Stored data
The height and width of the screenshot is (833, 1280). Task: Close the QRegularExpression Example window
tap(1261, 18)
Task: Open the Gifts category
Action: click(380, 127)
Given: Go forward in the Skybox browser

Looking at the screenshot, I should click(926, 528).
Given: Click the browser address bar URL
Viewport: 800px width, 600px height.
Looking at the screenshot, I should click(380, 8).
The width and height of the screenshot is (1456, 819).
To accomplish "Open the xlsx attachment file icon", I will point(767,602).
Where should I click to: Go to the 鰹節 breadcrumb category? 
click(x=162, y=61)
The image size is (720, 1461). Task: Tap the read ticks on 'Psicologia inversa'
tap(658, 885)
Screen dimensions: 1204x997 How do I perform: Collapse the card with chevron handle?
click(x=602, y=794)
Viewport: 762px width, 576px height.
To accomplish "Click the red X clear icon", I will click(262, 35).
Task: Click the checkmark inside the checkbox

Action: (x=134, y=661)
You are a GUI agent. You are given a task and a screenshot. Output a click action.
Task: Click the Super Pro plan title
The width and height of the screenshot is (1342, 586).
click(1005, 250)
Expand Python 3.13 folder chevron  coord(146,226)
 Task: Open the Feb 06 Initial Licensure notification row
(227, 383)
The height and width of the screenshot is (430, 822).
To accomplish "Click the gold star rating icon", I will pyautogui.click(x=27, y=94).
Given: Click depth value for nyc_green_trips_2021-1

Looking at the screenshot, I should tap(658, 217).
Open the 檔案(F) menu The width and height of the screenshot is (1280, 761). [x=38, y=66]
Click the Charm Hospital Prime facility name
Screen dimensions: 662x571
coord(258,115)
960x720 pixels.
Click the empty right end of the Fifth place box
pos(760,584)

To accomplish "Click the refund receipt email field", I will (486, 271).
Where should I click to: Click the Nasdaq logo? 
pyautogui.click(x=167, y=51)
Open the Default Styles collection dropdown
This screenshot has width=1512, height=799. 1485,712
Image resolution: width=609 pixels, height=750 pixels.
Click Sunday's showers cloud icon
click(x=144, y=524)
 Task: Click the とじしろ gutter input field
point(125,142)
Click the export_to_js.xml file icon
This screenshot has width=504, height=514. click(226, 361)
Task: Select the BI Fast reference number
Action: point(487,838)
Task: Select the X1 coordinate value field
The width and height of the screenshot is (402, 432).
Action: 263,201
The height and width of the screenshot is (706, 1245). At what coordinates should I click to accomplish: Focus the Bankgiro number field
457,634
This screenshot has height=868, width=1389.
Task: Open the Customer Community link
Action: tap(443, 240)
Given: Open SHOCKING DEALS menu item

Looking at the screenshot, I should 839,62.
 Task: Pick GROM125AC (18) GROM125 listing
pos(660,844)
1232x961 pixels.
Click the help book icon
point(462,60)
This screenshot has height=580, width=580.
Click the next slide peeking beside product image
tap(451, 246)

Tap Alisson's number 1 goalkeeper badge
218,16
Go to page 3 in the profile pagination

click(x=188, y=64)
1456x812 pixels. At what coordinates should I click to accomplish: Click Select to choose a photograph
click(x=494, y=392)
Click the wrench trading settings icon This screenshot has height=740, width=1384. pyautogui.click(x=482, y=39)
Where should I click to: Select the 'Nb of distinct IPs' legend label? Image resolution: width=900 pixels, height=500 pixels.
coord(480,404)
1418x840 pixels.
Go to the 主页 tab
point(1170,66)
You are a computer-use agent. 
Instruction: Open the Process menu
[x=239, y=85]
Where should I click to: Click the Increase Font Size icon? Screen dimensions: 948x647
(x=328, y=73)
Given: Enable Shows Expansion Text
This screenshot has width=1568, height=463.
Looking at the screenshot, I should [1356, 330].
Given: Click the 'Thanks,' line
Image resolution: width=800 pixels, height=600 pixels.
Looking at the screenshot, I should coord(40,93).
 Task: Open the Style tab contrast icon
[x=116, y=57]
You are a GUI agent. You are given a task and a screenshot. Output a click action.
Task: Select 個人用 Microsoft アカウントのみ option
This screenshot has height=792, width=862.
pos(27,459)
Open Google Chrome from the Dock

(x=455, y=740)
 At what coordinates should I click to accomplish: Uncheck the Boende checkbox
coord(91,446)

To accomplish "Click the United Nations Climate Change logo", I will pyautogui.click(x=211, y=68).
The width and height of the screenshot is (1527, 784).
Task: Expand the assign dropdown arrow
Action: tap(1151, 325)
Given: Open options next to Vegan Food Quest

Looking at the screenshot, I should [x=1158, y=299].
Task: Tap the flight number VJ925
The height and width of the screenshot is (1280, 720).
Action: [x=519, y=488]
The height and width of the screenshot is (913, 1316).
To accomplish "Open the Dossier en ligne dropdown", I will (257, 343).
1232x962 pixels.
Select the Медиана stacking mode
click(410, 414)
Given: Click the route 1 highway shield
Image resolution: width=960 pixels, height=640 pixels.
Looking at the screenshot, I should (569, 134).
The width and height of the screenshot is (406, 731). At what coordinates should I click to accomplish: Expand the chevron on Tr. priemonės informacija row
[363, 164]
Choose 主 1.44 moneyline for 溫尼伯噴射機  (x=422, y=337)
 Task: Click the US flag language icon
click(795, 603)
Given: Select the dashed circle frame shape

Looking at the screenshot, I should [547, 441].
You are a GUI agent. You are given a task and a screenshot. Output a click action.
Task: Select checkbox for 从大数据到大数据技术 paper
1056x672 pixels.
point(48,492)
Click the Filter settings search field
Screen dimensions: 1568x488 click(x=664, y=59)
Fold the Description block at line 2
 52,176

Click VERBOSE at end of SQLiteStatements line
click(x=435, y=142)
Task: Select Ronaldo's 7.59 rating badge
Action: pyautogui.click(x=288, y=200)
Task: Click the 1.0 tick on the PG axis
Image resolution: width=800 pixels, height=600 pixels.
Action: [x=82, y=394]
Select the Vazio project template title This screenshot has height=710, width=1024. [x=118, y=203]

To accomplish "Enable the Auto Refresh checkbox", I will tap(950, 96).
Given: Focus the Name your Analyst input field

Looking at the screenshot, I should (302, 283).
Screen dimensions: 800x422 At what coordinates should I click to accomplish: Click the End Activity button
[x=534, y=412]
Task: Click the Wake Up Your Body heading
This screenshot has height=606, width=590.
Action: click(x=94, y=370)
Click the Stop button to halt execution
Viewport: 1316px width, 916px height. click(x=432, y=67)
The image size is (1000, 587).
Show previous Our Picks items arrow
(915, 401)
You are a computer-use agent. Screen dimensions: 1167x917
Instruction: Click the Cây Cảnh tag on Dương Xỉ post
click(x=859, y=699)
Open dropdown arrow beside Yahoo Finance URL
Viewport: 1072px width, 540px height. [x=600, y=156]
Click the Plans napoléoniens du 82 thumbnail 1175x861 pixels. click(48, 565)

> _Aim of the task_:
Transcribe all of the records exactly.

> _Response_:
The height and width of the screenshot is (833, 1280). Task: Close the QRegularExpression Example window
tap(1261, 18)
Task: Open the Gifts category
Action: click(380, 127)
Given: Go forward in the Skybox browser

Looking at the screenshot, I should click(926, 528).
Given: Click the browser address bar URL
Viewport: 800px width, 600px height.
Looking at the screenshot, I should click(380, 8).
The width and height of the screenshot is (1456, 819).
To accomplish "Open the xlsx attachment file icon", I will point(767,602).
Where should I click to: Go to the 鰹節 breadcrumb category? 
click(x=162, y=61)
The image size is (720, 1461). Task: Tap the read ticks on 'Psicologia inversa'
tap(658, 885)
Screen dimensions: 1204x997 How do I perform: Collapse the card with chevron handle?
click(x=602, y=794)
Viewport: 762px width, 576px height.
To accomplish "Click the red X clear icon", I will click(262, 35).
Task: Click the checkmark inside the checkbox

Action: (x=134, y=661)
You are a GUI agent. You are given a task and a screenshot. Output a click action.
Task: Click the Super Pro plan title
The width and height of the screenshot is (1342, 586).
click(1005, 250)
Expand Python 3.13 folder chevron  coord(146,226)
 Task: Open the Feb 06 Initial Licensure notification row
(227, 383)
The height and width of the screenshot is (430, 822).
To accomplish "Click the gold star rating icon", I will pyautogui.click(x=27, y=94).
Given: Click depth value for nyc_green_trips_2021-1

Looking at the screenshot, I should tap(658, 217).
Open the 檔案(F) menu The width and height of the screenshot is (1280, 761). [x=38, y=66]
Click the Charm Hospital Prime facility name
Screen dimensions: 662x571
coord(258,115)
960x720 pixels.
Click the empty right end of the Fifth place box
pos(760,584)

To accomplish "Click the refund receipt email field", I will (486, 271).
Where should I click to: Click the Nasdaq logo? 
pyautogui.click(x=167, y=51)
Open the Default Styles collection dropdown
This screenshot has width=1512, height=799. 1485,712
Image resolution: width=609 pixels, height=750 pixels.
Click Sunday's showers cloud icon
click(x=144, y=524)
 Task: Click the とじしろ gutter input field
point(125,142)
Click the export_to_js.xml file icon
This screenshot has width=504, height=514. click(226, 361)
Task: Select the BI Fast reference number
Action: point(487,838)
Task: Select the X1 coordinate value field
The width and height of the screenshot is (402, 432).
Action: 263,201
The height and width of the screenshot is (706, 1245). At what coordinates should I click to accomplish: Focus the Bankgiro number field
457,634
This screenshot has height=868, width=1389.
Task: Open the Customer Community link
Action: tap(443, 240)
Given: Open SHOCKING DEALS menu item

Looking at the screenshot, I should 839,62.
 Task: Pick GROM125AC (18) GROM125 listing
pos(660,844)
1232x961 pixels.
Click the help book icon
point(462,60)
This screenshot has height=580, width=580.
Click the next slide peeking beside product image
tap(451, 246)

Tap Alisson's number 1 goalkeeper badge
218,16
Go to page 3 in the profile pagination

click(x=188, y=64)
1456x812 pixels. At what coordinates should I click to accomplish: Click Select to choose a photograph
click(x=494, y=392)
Click the wrench trading settings icon This screenshot has height=740, width=1384. pyautogui.click(x=482, y=39)
Where should I click to: Select the 'Nb of distinct IPs' legend label? Image resolution: width=900 pixels, height=500 pixels.
coord(480,404)
1418x840 pixels.
Go to the 主页 tab
point(1170,66)
You are a computer-use agent. 
Instruction: Open the Process menu
[x=239, y=85]
Where should I click to: Click the Increase Font Size icon? Screen dimensions: 948x647
(x=328, y=73)
Given: Enable Shows Expansion Text
This screenshot has width=1568, height=463.
Looking at the screenshot, I should [1356, 330].
Given: Click the 'Thanks,' line
Image resolution: width=800 pixels, height=600 pixels.
Looking at the screenshot, I should coord(40,93).
 Task: Open the Style tab contrast icon
[x=116, y=57]
You are a GUI agent. You are given a task and a screenshot. Output a click action.
Task: Select 個人用 Microsoft アカウントのみ option
This screenshot has height=792, width=862.
pos(27,459)
Open Google Chrome from the Dock

(x=455, y=740)
 At what coordinates should I click to accomplish: Uncheck the Boende checkbox
coord(91,446)

To accomplish "Click the United Nations Climate Change logo", I will pyautogui.click(x=211, y=68).
The width and height of the screenshot is (1527, 784).
Task: Expand the assign dropdown arrow
Action: tap(1151, 325)
Given: Open options next to Vegan Food Quest

Looking at the screenshot, I should [x=1158, y=299].
Task: Tap the flight number VJ925
The height and width of the screenshot is (1280, 720).
Action: [x=519, y=488]
The height and width of the screenshot is (913, 1316).
To accomplish "Open the Dossier en ligne dropdown", I will (257, 343).
1232x962 pixels.
Select the Медиана stacking mode
click(410, 414)
Given: Click the route 1 highway shield
Image resolution: width=960 pixels, height=640 pixels.
Looking at the screenshot, I should (569, 134).
The width and height of the screenshot is (406, 731). At what coordinates should I click to accomplish: Expand the chevron on Tr. priemonės informacija row
[363, 164]
Choose 主 1.44 moneyline for 溫尼伯噴射機  (x=422, y=337)
 Task: Click the US flag language icon
click(795, 603)
Given: Select the dashed circle frame shape

Looking at the screenshot, I should [547, 441].
You are a GUI agent. You are given a task and a screenshot. Output a click action.
Task: Select checkbox for 从大数据到大数据技术 paper
1056x672 pixels.
point(48,492)
Click the Filter settings search field
Screen dimensions: 1568x488 click(x=664, y=59)
Fold the Description block at line 2
 52,176

Click VERBOSE at end of SQLiteStatements line
click(x=435, y=142)
Task: Select Ronaldo's 7.59 rating badge
Action: pyautogui.click(x=288, y=200)
Task: Click the 1.0 tick on the PG axis
Image resolution: width=800 pixels, height=600 pixels.
Action: [x=82, y=394]
Select the Vazio project template title This screenshot has height=710, width=1024. [x=118, y=203]

To accomplish "Enable the Auto Refresh checkbox", I will tap(950, 96).
Given: Focus the Name your Analyst input field

Looking at the screenshot, I should (302, 283).
Screen dimensions: 800x422 At what coordinates should I click to accomplish: Click the End Activity button
[x=534, y=412]
Task: Click the Wake Up Your Body heading
This screenshot has height=606, width=590.
Action: click(x=94, y=370)
Click the Stop button to halt execution
Viewport: 1316px width, 916px height. click(x=432, y=67)
The image size is (1000, 587).
Show previous Our Picks items arrow
(915, 401)
You are a computer-use agent. Screen dimensions: 1167x917
Instruction: Click the Cây Cảnh tag on Dương Xỉ post
click(x=859, y=699)
Open dropdown arrow beside Yahoo Finance URL
Viewport: 1072px width, 540px height. [x=600, y=156]
Click the Plans napoléoniens du 82 thumbnail 1175x861 pixels. click(48, 565)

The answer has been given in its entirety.